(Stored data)
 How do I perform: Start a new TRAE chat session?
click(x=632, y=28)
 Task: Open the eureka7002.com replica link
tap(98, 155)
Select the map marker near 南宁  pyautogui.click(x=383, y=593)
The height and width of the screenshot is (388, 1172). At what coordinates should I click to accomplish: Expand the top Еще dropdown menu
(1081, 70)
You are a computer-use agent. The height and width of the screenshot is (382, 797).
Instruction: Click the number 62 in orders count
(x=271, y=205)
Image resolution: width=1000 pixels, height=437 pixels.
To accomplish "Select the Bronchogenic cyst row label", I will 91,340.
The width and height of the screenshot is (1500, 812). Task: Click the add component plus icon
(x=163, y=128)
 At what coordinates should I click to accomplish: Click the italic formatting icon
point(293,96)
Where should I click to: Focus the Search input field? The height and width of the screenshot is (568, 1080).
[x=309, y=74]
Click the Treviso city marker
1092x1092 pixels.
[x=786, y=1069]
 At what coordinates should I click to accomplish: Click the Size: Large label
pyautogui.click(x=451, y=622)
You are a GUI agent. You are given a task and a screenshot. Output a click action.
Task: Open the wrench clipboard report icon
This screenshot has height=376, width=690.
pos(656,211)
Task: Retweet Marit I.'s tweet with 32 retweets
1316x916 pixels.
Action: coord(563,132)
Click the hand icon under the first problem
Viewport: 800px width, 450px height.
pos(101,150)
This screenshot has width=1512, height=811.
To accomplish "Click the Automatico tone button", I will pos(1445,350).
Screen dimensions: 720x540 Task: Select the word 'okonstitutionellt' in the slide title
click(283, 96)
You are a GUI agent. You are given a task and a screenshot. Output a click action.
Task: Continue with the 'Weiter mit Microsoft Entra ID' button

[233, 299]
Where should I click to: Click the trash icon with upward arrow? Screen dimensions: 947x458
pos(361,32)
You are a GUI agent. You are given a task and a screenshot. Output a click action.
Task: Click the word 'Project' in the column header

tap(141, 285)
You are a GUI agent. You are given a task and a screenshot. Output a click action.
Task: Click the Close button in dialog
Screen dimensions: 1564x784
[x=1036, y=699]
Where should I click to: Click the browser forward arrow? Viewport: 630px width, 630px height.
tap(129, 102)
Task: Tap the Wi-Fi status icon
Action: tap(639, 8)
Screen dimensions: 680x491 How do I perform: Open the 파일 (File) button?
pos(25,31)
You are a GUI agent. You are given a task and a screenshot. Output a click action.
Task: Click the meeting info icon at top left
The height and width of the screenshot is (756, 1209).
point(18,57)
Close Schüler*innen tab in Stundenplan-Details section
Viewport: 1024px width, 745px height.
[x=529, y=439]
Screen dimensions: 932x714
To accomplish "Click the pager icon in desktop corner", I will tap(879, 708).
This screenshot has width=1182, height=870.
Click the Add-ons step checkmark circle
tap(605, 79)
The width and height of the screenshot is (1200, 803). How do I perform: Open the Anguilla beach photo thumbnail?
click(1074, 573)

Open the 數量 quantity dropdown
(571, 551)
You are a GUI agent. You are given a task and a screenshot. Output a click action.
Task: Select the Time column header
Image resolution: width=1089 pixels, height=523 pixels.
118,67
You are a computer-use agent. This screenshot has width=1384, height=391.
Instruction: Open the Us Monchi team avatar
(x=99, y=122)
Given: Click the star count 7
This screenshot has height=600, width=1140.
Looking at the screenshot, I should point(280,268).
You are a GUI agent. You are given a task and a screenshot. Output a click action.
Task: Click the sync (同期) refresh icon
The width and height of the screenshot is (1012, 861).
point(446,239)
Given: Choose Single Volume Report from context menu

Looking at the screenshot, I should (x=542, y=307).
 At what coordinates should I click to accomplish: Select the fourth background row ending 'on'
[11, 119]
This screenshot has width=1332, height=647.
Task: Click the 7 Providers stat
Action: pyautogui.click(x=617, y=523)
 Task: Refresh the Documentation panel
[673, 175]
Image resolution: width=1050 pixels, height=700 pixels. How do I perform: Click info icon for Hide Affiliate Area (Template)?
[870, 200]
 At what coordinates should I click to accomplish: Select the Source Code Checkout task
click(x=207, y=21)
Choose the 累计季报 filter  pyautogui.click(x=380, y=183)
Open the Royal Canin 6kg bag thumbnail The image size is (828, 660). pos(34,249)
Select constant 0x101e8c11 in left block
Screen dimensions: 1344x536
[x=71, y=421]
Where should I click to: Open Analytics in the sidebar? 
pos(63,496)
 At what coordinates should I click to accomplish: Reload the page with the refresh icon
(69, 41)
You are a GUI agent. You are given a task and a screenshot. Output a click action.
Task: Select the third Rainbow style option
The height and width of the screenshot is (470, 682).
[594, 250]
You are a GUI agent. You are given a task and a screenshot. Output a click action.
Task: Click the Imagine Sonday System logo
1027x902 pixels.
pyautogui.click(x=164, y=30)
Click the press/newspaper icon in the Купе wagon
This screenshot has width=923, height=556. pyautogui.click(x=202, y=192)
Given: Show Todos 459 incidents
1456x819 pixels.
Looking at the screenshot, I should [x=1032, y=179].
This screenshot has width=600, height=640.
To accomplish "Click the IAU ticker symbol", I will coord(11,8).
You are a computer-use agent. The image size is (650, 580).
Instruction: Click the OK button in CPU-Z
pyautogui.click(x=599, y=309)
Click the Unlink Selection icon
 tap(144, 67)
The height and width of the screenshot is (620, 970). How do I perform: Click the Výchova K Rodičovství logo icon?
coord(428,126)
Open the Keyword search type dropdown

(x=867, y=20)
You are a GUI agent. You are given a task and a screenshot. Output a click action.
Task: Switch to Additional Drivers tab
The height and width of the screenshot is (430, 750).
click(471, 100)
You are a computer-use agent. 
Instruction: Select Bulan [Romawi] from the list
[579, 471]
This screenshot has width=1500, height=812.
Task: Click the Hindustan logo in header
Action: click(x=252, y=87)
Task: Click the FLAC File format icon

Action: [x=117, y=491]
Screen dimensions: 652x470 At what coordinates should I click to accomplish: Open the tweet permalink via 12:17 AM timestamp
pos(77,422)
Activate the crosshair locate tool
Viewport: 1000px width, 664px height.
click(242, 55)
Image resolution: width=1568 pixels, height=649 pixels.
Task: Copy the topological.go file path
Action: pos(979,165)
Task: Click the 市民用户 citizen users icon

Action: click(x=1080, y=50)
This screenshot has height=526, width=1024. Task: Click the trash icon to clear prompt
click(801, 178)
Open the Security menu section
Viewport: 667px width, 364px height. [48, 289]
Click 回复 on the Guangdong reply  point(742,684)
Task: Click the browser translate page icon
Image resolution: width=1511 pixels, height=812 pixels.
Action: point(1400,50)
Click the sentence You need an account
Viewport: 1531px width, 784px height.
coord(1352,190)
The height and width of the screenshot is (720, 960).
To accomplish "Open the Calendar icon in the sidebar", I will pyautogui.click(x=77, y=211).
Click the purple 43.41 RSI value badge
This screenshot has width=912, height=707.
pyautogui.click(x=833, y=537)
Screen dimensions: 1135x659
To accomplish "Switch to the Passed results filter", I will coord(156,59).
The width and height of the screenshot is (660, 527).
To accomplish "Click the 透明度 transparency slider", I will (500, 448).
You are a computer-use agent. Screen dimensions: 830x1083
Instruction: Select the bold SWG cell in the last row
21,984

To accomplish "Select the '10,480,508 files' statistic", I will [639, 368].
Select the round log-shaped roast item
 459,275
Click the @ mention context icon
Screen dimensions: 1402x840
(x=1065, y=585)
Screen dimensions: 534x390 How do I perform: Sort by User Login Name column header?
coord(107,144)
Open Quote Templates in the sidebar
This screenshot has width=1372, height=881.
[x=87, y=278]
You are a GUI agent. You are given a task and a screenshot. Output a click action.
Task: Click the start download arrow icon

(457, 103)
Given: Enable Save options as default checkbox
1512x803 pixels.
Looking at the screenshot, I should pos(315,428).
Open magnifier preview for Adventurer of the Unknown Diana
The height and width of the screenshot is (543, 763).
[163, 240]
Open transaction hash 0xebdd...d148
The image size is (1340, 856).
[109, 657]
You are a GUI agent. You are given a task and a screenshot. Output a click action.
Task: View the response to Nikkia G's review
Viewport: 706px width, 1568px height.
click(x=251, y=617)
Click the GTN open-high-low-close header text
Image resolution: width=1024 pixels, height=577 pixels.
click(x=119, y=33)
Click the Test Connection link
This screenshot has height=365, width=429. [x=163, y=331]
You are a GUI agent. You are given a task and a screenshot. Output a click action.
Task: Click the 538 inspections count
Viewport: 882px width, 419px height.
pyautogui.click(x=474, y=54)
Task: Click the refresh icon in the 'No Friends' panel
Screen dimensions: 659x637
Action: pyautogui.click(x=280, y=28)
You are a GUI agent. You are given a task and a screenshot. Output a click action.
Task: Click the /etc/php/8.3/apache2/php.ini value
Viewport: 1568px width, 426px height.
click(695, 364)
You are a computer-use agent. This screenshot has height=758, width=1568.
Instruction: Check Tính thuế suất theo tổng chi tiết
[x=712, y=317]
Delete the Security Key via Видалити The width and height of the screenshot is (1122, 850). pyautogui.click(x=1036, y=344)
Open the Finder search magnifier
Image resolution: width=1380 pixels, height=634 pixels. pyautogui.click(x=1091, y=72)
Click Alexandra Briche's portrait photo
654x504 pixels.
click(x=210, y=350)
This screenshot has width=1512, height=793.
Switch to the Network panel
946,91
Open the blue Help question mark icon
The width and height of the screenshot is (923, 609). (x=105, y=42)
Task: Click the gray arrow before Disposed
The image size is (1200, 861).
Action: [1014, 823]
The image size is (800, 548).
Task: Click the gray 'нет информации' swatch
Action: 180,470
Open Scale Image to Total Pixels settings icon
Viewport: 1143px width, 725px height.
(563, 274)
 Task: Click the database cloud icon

• [Work instructions]: Return only the lines between the one holding "Screen dimensions: 1135x659" and the one holding "Task: View the response to Nikkia G's review", inclusive, exactly as they appear above.

• [Answer to the exercise]:
Screen dimensions: 1135x659
To accomplish "Switch to the Passed results filter", I will coord(156,59).
The width and height of the screenshot is (660, 527).
To accomplish "Click the 透明度 transparency slider", I will (500, 448).
You are a computer-use agent. Screen dimensions: 830x1083
Instruction: Select the bold SWG cell in the last row
21,984

To accomplish "Select the '10,480,508 files' statistic", I will [639, 368].
Select the round log-shaped roast item
 459,275
Click the @ mention context icon
Screen dimensions: 1402x840
(x=1065, y=585)
Screen dimensions: 534x390 How do I perform: Sort by User Login Name column header?
coord(107,144)
Open Quote Templates in the sidebar
This screenshot has width=1372, height=881.
[x=87, y=278]
You are a GUI agent. You are given a task and a screenshot. Output a click action.
Task: Click the start download arrow icon

(457, 103)
Given: Enable Save options as default checkbox
1512x803 pixels.
Looking at the screenshot, I should pos(315,428).
Open magnifier preview for Adventurer of the Unknown Diana
The height and width of the screenshot is (543, 763).
[163, 240]
Open transaction hash 0xebdd...d148
The image size is (1340, 856).
[109, 657]
You are a GUI agent. You are given a task and a screenshot. Output a click action.
Task: View the response to Nikkia G's review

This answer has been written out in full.